Although a case has been described with the above embodiments as an example where the present invention is implemented with hardware, the present invention can be implemented with software.
Furthermore, each function block employed in the description of each of the aforementioned embodiments may typically be implemented as an LSI constituted by an integrated circuit. These may be individual chips or partially or totally contained on a single chip. “LSI” is adopted here but this may also be referred to as “IC,” “system LSI,” “super LSI,” or “ultra LSI” depending on differing extents of integration.
Further, the method of circuit integration is not limited to LSI's, and implementation using dedicated circuitry or general purpose processors is also possible. After LSI manufacture, utilization of an FPGA (Field Programmable Gate Array) or a reconfigurable processor where connections and settings of circuit cells in an LSI can be reconfigured is also possible.
Further, if integrated circuit technology comes out to replace LSI's as a result of the advancement of semiconductor technology or a derivative other technology, it is naturally also possible to carry out function block integration using this technology. Application of biotechnology is also possible.
Further, the adoptive codebook used in explanations of the present embodiment is also referred to as an “adoptive excitation codebook.” Further, a fixed codebook is also referred to as a “fixed excitation codebook.”
The disclosure of Japanese Patent Application No. 2006-131851, filed on May 10, 2006, including the specification, drawings and abstract, is incorporated herein by reference in its entirety.

INDUSTRIAL APPLICABILITY

The speech encoding apparatus and speech encoding method according to the present invention sufficiently utilize a trend of noise level and non-noise level of an input signal to be encoded and produce good sound quality, and, for example, is applicable to mobile phones.

Claims

1. A speech encoding apparatus comprising:

a first encoding section that encodes vocal tract information of an input speech signal into spectrum envelope information;

a second encoding section that encodes excitation information in the input speech signal using excitation vectors stored in an adaptive codebook and a fixed codebook; and

a searching section that searches the excitation vector stored in the fixed codebook,

wherein the searching section comprises a weighting section that performs weighting for a calculation value that serves as a reference in the search according to the number of pulses forming the excitation vectors.
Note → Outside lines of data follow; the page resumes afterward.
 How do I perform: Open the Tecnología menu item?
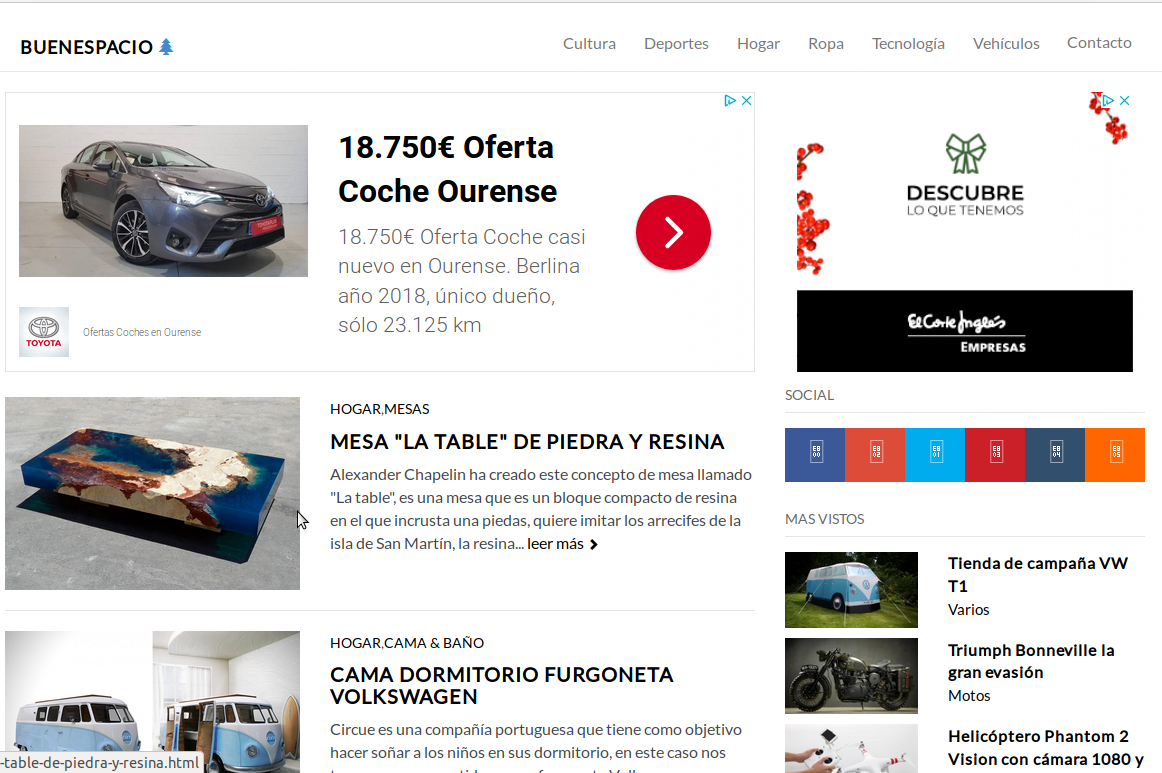pyautogui.click(x=908, y=43)
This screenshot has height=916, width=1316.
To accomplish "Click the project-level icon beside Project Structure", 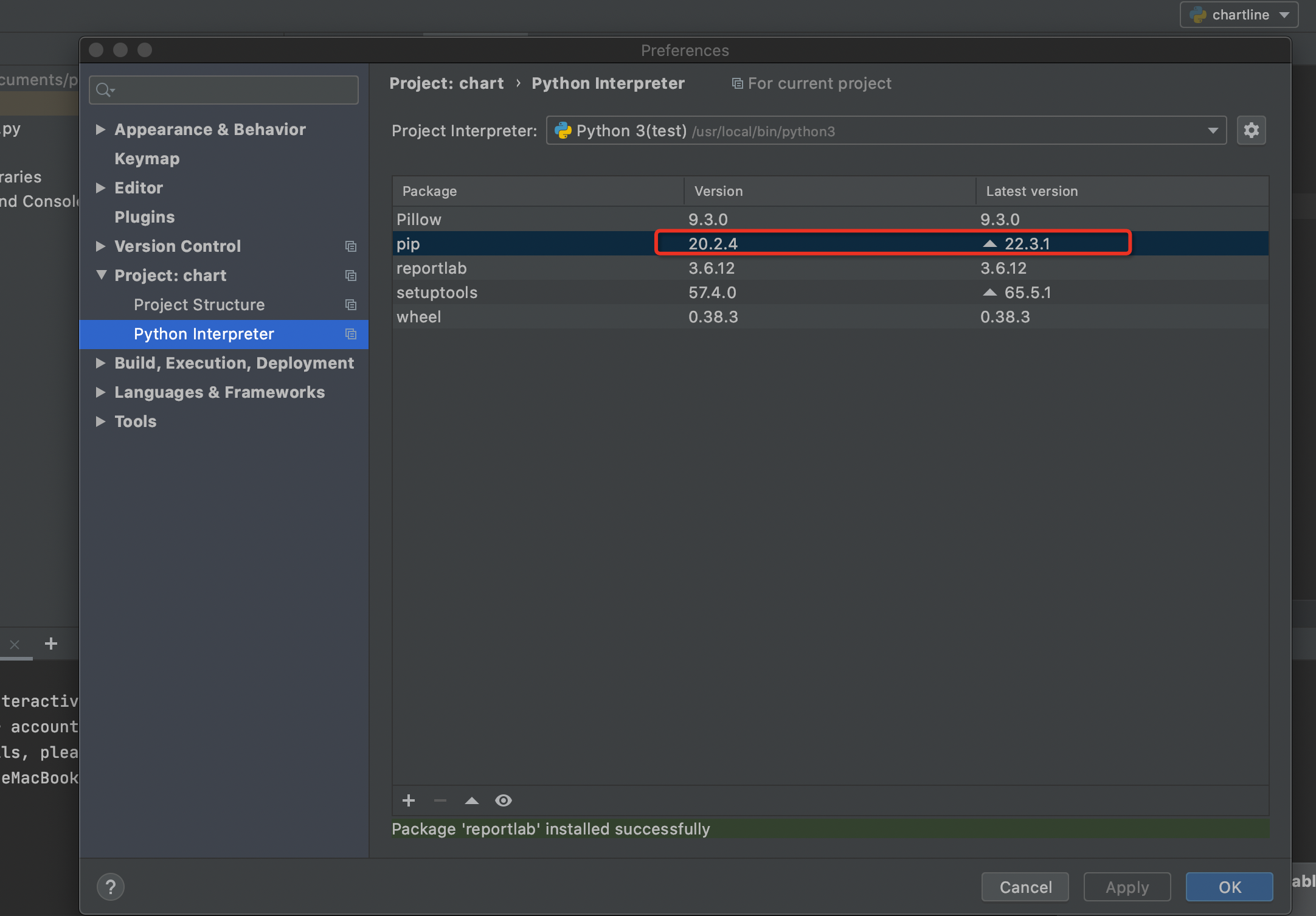I will (351, 305).
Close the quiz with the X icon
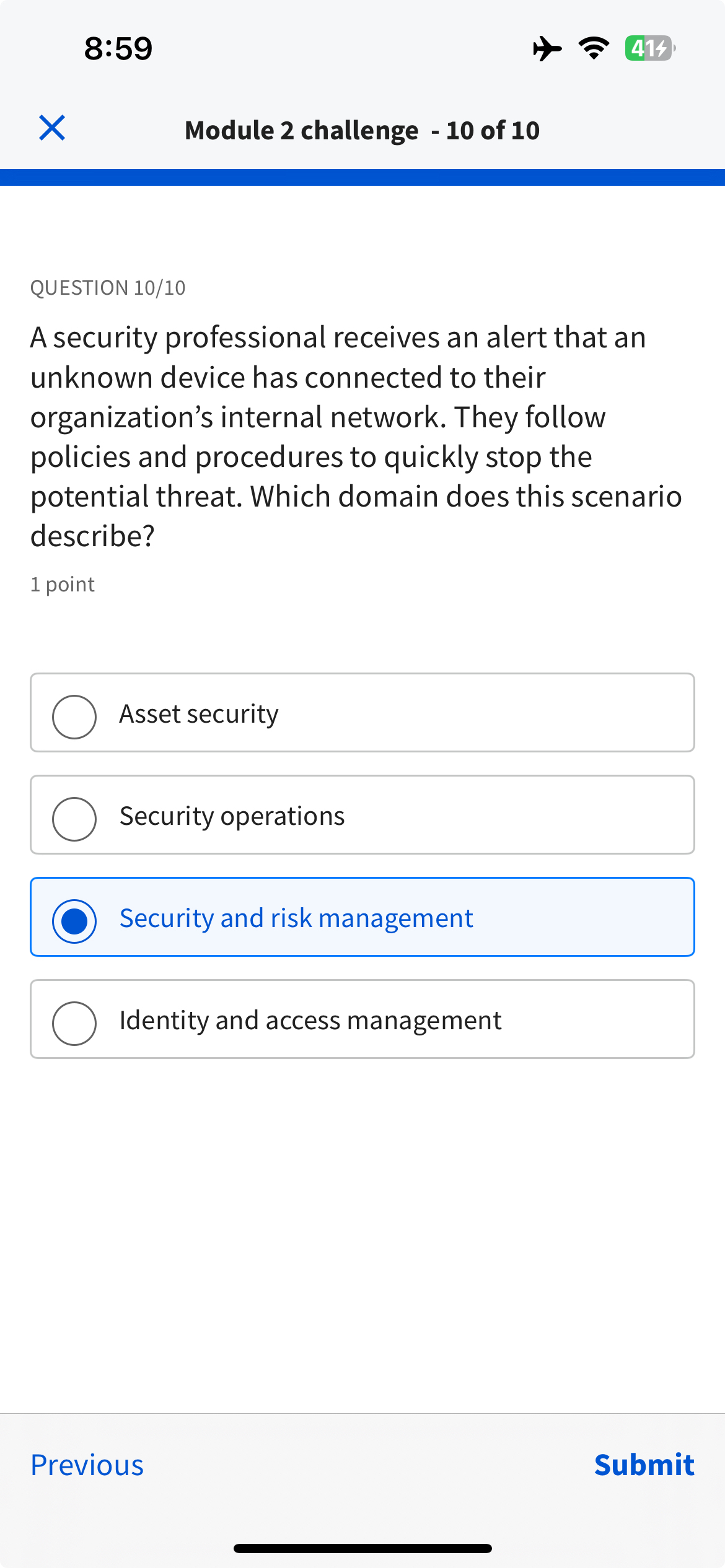This screenshot has height=1568, width=725. point(52,128)
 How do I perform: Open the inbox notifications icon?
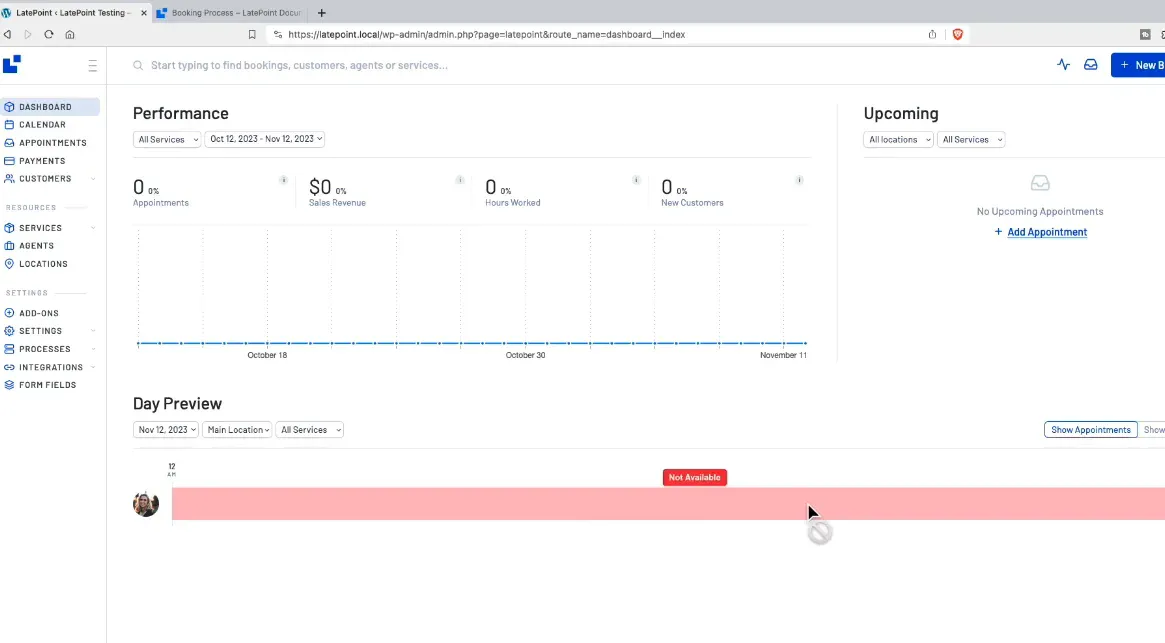click(1091, 65)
2. The speech encoding apparatus according to claim 1, wherein the weighting section performs weighting such that an excitation vector of a smaller number of pulses is unlikely to be selected.
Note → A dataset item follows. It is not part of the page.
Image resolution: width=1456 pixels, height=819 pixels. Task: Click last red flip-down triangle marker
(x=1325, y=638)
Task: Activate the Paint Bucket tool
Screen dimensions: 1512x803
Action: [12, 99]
3. The speech encoding apparatus according to claim 1, wherein the weighting section performs weighting by addition.

4. The speech encoding section according to claim 3, wherein the weighting section uses a cost function calculated from an excitation vector synthesizing a target to be encoded and the spectrum envelope information, as the calculation value which serves as the reference, and adds to the calculation values, a value acquired by multiplying a predetermined fixed value by a value multiplying power of the target and power of the synthesized excitation vector.
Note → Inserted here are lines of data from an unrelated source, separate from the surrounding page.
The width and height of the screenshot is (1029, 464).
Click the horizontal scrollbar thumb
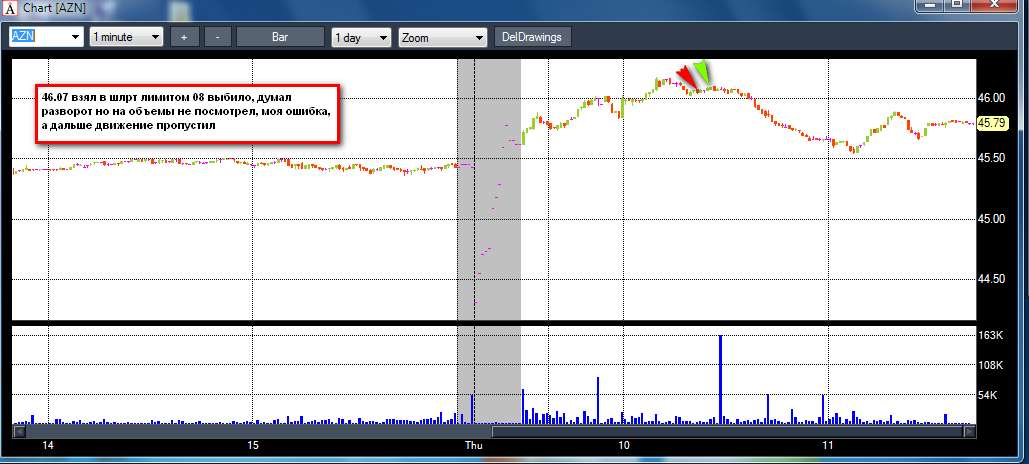click(727, 431)
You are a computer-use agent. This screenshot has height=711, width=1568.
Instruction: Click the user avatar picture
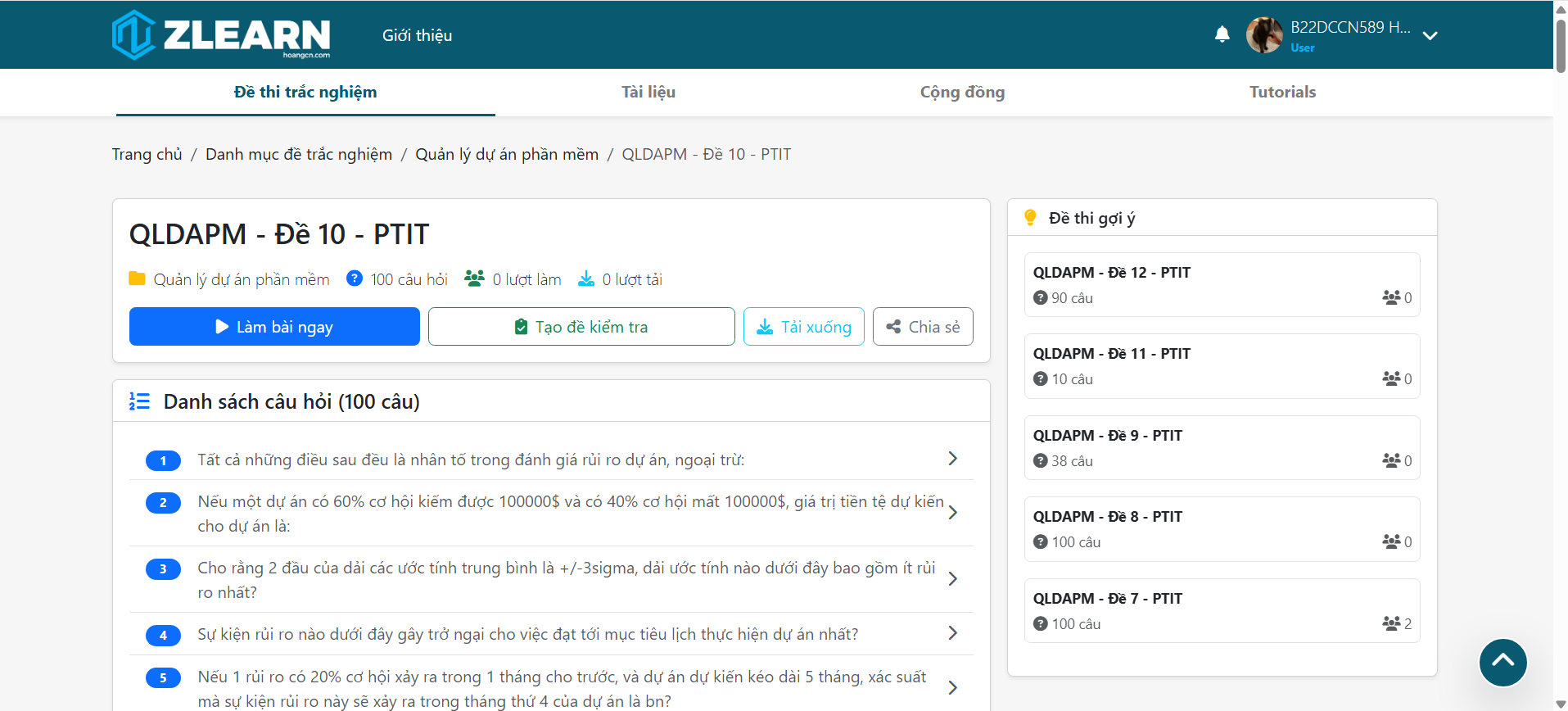click(1263, 35)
5. A speech encoding method comprising:

a first encoding step of encoding vocal tract information of an input speech signal into spectrum envelope information;

a second encoding step of encoding excitation information in the input speech signal using excitation vectors stored in an adaptive codebook and a fixed codebook; and

a searching step of searching the excitation vector stored in the fixed codebook,

wherein the searching step performs weighting for a calculation value that serves as a reference in the search according to the number of pulses forming the excitation vectors.